The conquest of space has allowed the birth of a comparative planetology, where the tools of internal and external geophysics, tested on Earth, are used to try to understand the geology and the climatology from other planets Solar system. In this way it is possible to learn more about our planet itself.
You cannot vary the earth mass, its composition or its temperature as one would do in the laboratory to better understand a physical system. But’universe is responsible for carrying out these experiments with the various stars of the solar system. We can thus transpose the models of the climate on earth at March and Venusto see if they make it possible to predict, via simulations, the meteorology of the planets.
Researchers like Yohai Kaspifrom Department of Environmental Sciences from Weizmann Institute of Science (Israel), are also trying to understand the climate of gas giants such as Jupiter and Saturn. The geophysicist has just co-published, in Naturean article in which he delivers a new evaluation of the thickness of the layers where jet streams (Where jet streamsin English) on Neptune and Uranus.
Winds blowing at 1,000 km/h on Neptune and Uranus
Since the observations of the mission Voyager 2we know that these winds violent ones exist on the surface of the two planets, and that they even blow there at a speed above 1,000 km/h. Kinds of cyclones whose sizes exceed that of the Earth also occur there.
It was also a surprise for the astrophysicistswho did not expect to see so much activity on icy planets with low energy from the light of the Sun, since they are located at distances of several billion kilometers from it. Although the planet uranus has a strongly tilted axis of rotation, so that it is almost parallel to the orbital plane of the planet, and that one of its poles is almost opposite the Sun in winterwe see that the atmospheric phenomena on Uranus and Neptune are very similar.
To decipher what is happening in the atmospheres of these giants, it is necessary to specify the models of their internal structure. We can use the laws of physics to build them, but it is necessary to constrain them by observations and measurements. For example, it is possible to use the magnetic field where the gravitational field planets for this purpose. This is how the measurements by gravimetry of the mission Grill gave us information about the interior of the Moon.
A method to explore Jupiter and exoplanets
However, it turns out that the gravitational field affects the characteristics of the flow of fluids on a rotating planet. On Earth, this is a fact well known to external geophysicists. So the velocity field winds show that they wrap around areas of low and high pressure. Via the estimates of these pressures, we can go back to the inhomogeneous gravitational field of the planet and finally to the characteristics of the distribution of matter in the inner layers. This is precisely what the researchers realized, based on data concerning the jet streams of Neptune and Uranus.

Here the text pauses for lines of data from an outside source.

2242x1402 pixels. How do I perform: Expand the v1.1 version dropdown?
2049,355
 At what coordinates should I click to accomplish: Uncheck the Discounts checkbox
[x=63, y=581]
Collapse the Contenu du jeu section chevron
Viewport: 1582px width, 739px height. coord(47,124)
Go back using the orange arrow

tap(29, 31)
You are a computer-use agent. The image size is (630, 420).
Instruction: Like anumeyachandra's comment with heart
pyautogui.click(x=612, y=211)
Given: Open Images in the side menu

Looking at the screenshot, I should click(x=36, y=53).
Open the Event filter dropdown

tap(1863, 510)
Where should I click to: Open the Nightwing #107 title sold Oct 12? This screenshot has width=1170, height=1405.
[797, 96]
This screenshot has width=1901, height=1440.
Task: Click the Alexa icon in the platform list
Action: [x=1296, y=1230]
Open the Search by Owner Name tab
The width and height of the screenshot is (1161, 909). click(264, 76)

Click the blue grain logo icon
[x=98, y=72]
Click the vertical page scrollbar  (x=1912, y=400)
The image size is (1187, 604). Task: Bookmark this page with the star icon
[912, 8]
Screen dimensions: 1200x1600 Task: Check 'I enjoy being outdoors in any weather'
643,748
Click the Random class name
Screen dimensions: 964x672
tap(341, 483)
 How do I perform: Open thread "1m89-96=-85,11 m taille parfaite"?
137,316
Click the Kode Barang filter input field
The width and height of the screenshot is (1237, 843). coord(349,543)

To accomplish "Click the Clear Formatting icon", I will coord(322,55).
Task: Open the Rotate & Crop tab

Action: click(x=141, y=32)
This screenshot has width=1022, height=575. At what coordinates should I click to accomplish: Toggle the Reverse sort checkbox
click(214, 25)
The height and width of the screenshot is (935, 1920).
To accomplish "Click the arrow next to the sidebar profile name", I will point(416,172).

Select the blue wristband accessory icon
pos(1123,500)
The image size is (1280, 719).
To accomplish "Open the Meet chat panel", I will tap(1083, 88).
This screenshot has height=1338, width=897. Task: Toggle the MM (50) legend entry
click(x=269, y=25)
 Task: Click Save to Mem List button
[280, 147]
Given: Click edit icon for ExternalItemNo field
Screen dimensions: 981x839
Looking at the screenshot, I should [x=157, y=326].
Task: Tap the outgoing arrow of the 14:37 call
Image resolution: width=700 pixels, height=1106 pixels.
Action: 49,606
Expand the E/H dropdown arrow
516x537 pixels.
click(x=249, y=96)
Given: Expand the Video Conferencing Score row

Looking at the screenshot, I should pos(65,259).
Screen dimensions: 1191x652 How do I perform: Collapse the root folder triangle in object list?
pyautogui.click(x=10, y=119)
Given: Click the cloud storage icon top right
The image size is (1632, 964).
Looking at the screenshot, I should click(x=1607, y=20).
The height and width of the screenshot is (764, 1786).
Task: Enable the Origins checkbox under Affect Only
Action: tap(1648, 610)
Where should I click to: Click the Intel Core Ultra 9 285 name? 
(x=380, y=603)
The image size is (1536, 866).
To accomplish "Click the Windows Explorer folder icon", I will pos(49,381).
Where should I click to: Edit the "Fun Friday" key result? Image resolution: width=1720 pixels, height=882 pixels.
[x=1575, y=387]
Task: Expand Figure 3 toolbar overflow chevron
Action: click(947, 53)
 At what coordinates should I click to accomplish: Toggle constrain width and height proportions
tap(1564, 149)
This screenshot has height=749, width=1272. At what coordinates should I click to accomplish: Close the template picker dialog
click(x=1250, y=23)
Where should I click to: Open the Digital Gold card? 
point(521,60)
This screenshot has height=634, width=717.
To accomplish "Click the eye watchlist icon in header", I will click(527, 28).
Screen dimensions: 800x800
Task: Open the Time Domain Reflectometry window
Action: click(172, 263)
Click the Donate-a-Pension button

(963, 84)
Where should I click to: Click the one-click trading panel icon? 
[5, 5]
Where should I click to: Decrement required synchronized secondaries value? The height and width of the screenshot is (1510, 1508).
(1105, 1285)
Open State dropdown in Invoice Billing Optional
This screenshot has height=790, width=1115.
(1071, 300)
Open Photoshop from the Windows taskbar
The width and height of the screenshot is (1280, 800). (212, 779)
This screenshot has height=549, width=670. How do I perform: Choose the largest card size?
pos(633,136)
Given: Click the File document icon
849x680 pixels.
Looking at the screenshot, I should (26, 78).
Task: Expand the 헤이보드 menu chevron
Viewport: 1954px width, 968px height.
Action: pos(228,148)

Planetologists conclude that jet streams should not extend to a depth of more than 1,000 km. Remember that the radii of Neptune and Uranus are approximately 24,600 and 25,400 km respectively.
When the missions Juno and Juice will arrive near Jupiter, the data they will collect should make it possible to use the same method as that of the researchers, in order to constrain the internal structure of the largest planet in the Solar System. We should, in the future, be able to do the same with hot Jupiters.